DAVID GARRICK's 1750 PRODUCTION OF Romeo and Juliet at Drury Lane attracted much attention of the Town at the time and has attracted many scholars since.' Garrick had provided London with a better Romeo and Juliet two years before, but that has been almost completely overlooked. The circumstances of the 1750 production were spectacular. Spranger Barry and Susanna Cibber had defected to Covent Garden, and Garrick boldly met the challenge head on: when it became apparent that John Rich would stage Romeo and Juliet at Covent Garden, capitalizing on the suitability and previous success of Barry and Cibber in the lead roles, Garrick resolved to do the part of Romeo himself, with young George Anne Bellamy as his Juliet. The consequent battle confined London to an exclusive diet of Romeo and Juliet from the 28th of September until Covent Garden faltered and played The Beggar's Opera on the 12th of October.2 Although Shakespeare's original play had been revived in 1662, it was displaced by Thomas Otway's History and Fall of Caius Marius (1679), which interpolated great chunks of Romeo and Juliet into a new plot drawn from North's Plutarch. The love story of Marius Junior and Lavinia is subordinated in the beginning to the political and military struggle between Marius Senior and Metellus (Lavinia's father), but assumes a dominant part as the play progresses.
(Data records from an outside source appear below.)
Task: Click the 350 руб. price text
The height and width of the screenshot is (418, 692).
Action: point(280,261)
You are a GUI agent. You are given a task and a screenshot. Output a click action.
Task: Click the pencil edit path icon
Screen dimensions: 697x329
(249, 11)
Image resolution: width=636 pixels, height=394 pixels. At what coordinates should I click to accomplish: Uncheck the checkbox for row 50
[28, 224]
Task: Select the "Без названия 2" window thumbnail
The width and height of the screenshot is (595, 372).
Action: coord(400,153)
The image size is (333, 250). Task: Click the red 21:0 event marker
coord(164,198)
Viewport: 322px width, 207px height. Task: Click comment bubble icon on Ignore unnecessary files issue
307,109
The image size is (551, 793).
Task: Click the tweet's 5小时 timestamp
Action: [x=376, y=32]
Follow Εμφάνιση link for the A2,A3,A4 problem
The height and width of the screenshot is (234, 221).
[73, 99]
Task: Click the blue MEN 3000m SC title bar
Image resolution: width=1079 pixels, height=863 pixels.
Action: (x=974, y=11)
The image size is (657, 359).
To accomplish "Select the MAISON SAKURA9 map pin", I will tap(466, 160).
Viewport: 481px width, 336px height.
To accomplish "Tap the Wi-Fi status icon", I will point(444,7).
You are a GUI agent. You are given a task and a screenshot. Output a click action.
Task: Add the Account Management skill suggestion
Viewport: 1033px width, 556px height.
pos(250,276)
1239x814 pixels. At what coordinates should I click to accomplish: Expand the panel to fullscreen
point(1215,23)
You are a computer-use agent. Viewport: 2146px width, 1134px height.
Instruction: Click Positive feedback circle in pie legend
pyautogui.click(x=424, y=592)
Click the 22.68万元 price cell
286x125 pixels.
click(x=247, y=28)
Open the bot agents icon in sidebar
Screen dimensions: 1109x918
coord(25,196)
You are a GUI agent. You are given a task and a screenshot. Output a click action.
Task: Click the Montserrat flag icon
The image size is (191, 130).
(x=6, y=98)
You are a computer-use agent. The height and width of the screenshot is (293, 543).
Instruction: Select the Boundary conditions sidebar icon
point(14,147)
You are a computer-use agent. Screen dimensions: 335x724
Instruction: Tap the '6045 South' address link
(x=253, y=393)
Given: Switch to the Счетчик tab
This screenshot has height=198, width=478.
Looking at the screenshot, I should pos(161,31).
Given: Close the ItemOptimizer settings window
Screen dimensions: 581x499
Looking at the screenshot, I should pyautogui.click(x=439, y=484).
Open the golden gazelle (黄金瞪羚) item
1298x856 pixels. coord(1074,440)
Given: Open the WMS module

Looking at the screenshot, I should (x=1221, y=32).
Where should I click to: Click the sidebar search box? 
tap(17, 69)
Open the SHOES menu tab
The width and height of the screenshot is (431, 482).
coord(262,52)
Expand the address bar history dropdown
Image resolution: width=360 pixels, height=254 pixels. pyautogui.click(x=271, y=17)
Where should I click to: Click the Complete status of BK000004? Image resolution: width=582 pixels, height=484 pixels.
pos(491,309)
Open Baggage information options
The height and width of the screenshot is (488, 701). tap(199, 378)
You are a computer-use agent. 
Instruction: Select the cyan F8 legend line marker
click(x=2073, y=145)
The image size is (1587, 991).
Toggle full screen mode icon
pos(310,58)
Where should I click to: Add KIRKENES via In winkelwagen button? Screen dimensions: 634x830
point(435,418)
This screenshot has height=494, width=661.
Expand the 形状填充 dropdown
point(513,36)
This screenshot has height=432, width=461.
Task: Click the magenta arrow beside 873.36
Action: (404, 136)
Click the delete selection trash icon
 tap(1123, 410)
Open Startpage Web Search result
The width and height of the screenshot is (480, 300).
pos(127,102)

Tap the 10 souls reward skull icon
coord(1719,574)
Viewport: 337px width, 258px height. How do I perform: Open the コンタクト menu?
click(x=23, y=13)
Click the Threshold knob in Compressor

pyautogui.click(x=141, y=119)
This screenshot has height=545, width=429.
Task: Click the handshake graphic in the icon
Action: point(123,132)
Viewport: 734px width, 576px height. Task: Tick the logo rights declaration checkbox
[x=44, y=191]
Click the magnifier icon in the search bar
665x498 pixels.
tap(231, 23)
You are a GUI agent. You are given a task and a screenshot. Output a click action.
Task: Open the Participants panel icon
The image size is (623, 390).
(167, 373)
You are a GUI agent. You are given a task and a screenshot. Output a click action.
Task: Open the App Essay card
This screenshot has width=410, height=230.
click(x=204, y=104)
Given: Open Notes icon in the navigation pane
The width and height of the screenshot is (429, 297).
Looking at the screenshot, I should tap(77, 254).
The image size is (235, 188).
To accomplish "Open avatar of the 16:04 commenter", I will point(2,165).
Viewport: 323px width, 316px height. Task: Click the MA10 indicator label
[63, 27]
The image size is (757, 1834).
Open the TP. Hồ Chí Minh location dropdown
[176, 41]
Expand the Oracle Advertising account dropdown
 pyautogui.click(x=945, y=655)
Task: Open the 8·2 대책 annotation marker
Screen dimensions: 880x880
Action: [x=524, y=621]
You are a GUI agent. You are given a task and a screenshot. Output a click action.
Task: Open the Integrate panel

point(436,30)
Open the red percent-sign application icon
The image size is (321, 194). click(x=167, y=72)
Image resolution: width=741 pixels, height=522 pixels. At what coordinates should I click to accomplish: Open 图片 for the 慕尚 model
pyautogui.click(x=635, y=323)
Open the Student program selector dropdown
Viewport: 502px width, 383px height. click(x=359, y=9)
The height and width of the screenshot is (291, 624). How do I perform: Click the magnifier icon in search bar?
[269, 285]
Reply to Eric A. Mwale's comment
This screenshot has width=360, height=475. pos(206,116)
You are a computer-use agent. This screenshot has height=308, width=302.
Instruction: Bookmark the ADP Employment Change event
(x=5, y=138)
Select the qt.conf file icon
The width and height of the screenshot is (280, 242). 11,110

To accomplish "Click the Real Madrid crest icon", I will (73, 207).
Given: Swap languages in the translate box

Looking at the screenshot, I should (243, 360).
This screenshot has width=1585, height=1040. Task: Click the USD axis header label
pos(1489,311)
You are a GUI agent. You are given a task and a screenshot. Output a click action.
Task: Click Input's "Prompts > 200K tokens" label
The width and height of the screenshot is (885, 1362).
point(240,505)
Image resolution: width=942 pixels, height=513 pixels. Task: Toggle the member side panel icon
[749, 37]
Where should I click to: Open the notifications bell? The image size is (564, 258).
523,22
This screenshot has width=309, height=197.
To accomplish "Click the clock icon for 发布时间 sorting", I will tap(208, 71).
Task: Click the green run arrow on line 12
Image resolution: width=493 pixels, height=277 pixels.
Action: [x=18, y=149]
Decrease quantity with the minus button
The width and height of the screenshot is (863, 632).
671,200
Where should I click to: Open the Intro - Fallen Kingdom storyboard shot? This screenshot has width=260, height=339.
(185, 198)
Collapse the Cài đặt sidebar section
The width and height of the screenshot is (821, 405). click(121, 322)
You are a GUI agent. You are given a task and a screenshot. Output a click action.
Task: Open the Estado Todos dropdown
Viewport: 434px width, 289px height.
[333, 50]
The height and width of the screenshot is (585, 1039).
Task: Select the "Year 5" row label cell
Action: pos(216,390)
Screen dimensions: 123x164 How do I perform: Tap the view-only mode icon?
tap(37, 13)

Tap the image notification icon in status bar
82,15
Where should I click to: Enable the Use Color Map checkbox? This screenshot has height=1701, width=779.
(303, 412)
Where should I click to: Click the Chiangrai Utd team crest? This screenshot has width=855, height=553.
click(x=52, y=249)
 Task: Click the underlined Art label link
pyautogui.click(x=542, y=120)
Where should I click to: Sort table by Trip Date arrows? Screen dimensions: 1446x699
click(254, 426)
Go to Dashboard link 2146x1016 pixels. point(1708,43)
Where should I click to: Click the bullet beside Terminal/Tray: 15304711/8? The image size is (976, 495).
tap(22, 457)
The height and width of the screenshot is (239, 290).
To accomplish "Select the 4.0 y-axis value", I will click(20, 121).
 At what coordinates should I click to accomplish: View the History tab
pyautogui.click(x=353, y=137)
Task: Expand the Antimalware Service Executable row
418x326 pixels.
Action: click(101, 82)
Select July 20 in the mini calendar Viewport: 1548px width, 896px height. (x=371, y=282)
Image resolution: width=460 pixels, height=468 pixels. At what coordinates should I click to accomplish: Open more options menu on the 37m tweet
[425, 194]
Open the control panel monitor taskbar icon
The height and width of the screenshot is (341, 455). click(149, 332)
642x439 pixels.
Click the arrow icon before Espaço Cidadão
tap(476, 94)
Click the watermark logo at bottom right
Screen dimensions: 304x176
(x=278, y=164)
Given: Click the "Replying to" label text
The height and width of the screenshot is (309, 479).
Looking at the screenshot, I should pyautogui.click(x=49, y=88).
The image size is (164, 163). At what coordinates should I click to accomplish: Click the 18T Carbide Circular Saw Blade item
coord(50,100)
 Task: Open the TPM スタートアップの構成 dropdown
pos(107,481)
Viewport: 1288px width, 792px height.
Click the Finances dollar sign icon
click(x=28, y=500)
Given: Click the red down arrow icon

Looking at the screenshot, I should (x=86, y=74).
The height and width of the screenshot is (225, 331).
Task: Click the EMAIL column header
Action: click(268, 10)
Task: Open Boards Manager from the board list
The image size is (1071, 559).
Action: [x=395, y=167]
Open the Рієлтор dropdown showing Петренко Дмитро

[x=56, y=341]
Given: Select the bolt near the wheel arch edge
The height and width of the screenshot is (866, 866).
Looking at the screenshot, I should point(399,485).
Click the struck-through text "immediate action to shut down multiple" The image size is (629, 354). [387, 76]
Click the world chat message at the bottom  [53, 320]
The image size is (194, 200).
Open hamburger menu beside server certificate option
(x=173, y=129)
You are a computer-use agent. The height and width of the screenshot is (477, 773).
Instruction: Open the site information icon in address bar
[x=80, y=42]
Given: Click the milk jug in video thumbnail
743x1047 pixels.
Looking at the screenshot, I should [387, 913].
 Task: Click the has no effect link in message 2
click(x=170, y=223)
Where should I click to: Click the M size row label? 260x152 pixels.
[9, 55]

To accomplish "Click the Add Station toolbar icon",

Although Otway was criticized for his rather expedient borrowing (readily acknowledged in his Prologue), he blended the material with some skill, and his play has effective passages beyond Shakespeare's borrowed glory. It continued to be acted in the first three decades of the eighteenth century, one or two performances in most seasons through 1727, the final performance coming in 1735 with Theophilus Cibber's eccentric sister, Mrs. Charlotte Charke, playing Marius Junior as a trousers role.3 In those years Romeo and Juliet was not performed.